The two other men were dressed in sleek sweaters, and the two women wore silk blouses and pants. Audition outfits, like Peter used to have dozens of. He looked now as if we’d grabbed him off the street.
We started with the first painting, Caillebotte’s Paris Street; Rainy Day, and the short-haired actress read a brief Stuart Dybek story called “Rainy Day Chicago.” When she finished, the crowd moved across the gallery to a tiny Picasso, where one of the men read a poem called “Triangle Woman.” We’d pulled a miracle, getting the Art Institute to move so many of its own crowd-pleasers into one exhibit.
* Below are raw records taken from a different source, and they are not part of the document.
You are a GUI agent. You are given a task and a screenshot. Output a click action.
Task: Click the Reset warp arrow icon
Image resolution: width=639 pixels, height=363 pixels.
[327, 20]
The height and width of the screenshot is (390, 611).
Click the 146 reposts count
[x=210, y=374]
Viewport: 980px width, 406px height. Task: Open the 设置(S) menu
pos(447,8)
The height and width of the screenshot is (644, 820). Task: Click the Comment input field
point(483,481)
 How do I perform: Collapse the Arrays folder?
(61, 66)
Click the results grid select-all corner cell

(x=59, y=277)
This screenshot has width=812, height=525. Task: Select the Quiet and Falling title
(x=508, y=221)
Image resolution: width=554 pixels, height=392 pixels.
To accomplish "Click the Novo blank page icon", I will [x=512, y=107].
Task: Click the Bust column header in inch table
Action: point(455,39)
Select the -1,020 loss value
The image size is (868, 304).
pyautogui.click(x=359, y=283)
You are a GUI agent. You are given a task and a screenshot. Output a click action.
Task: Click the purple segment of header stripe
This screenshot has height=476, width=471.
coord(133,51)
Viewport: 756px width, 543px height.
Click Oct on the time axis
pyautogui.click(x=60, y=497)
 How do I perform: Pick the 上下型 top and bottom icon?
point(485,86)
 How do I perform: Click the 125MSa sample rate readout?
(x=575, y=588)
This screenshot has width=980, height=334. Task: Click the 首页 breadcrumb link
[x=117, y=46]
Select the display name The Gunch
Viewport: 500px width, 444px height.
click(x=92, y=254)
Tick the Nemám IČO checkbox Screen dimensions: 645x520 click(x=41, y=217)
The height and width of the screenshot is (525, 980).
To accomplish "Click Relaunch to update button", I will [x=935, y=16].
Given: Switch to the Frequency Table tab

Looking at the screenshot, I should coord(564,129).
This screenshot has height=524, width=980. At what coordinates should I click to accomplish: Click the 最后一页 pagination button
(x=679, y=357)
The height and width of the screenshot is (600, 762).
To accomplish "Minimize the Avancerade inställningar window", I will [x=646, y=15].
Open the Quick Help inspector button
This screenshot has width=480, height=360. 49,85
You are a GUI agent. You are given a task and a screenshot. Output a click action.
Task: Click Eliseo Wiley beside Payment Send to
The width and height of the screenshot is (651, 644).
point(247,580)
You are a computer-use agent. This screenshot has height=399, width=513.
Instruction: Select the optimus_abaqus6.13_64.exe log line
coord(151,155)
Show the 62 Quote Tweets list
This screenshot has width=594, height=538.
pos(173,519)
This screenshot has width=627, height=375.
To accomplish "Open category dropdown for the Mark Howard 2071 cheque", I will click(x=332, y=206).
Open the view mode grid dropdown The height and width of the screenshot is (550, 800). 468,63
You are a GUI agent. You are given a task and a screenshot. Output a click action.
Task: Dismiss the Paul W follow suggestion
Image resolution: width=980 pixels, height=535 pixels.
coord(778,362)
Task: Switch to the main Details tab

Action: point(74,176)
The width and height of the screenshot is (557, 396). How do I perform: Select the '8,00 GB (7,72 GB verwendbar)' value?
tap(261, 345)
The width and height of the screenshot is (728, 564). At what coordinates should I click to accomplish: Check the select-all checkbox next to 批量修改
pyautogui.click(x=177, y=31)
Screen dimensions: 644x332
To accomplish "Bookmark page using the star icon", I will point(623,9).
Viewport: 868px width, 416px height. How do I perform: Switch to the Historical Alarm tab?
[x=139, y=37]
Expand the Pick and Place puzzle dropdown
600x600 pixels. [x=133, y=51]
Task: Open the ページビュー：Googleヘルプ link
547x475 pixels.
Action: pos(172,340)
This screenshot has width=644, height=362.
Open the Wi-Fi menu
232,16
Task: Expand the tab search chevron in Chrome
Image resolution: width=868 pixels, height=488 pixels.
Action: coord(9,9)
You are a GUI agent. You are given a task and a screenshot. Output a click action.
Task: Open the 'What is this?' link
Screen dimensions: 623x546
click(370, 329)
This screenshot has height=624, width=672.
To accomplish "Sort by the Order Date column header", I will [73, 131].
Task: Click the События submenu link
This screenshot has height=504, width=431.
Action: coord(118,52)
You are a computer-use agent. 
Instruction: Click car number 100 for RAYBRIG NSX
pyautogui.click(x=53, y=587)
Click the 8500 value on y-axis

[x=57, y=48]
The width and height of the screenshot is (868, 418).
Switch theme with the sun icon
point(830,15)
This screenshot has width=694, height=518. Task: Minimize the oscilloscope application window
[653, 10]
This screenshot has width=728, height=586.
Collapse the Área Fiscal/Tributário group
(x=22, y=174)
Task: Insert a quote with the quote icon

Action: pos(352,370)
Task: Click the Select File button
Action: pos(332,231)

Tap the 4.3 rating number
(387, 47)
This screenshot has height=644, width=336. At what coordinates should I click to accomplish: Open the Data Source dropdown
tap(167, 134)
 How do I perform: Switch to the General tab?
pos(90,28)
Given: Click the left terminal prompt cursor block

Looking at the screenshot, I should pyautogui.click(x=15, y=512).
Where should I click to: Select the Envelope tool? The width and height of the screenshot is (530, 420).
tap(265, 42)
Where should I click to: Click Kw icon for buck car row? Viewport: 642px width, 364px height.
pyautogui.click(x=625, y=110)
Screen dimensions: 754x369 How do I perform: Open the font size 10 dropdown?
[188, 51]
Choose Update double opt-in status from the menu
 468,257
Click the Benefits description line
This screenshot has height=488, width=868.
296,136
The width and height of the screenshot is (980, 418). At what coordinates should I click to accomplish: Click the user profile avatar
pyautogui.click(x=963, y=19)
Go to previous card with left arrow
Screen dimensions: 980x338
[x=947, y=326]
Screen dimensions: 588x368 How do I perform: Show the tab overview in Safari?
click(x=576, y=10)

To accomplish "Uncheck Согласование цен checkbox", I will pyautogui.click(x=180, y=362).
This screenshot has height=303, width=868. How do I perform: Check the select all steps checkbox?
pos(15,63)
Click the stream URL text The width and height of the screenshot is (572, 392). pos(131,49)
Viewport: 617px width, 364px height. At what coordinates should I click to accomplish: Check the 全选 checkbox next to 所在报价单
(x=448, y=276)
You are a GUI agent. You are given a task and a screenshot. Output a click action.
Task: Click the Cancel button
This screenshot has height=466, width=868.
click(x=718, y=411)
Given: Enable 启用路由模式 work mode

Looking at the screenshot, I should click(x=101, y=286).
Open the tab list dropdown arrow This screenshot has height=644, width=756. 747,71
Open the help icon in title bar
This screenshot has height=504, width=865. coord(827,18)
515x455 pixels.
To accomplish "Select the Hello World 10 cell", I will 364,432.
Even so, there were certain works they wouldn’t let us use. We’d asked the writers to e-mail us their wish lists, and Nighthawks topped almost every one. It must have been something about the loneliness, the coffee, the silence — everyone wanted to lay private claim to that one desolate corner of the universe. In the end, no one got it because it was on loan in New York. How could this one object embody loneliness, I wondered, when people crowded shoulder-to-shoulder around it, shared it, traded it, paraded it? If Hopper’s little coffee counter was lonely, it was in the way a prostitute was lonely. Or an actor.
I had a hard time paying attention, and I stood there thinking how flat the readers all were, how little grace they showed compared to Peter in his prime. He played Edgar in Lear one summer up in Evanston, in the park by the beach. He was beautiful in a red shirt, and his voice made every line sound like something you’d been on the verge of remembering, if you’d only had time.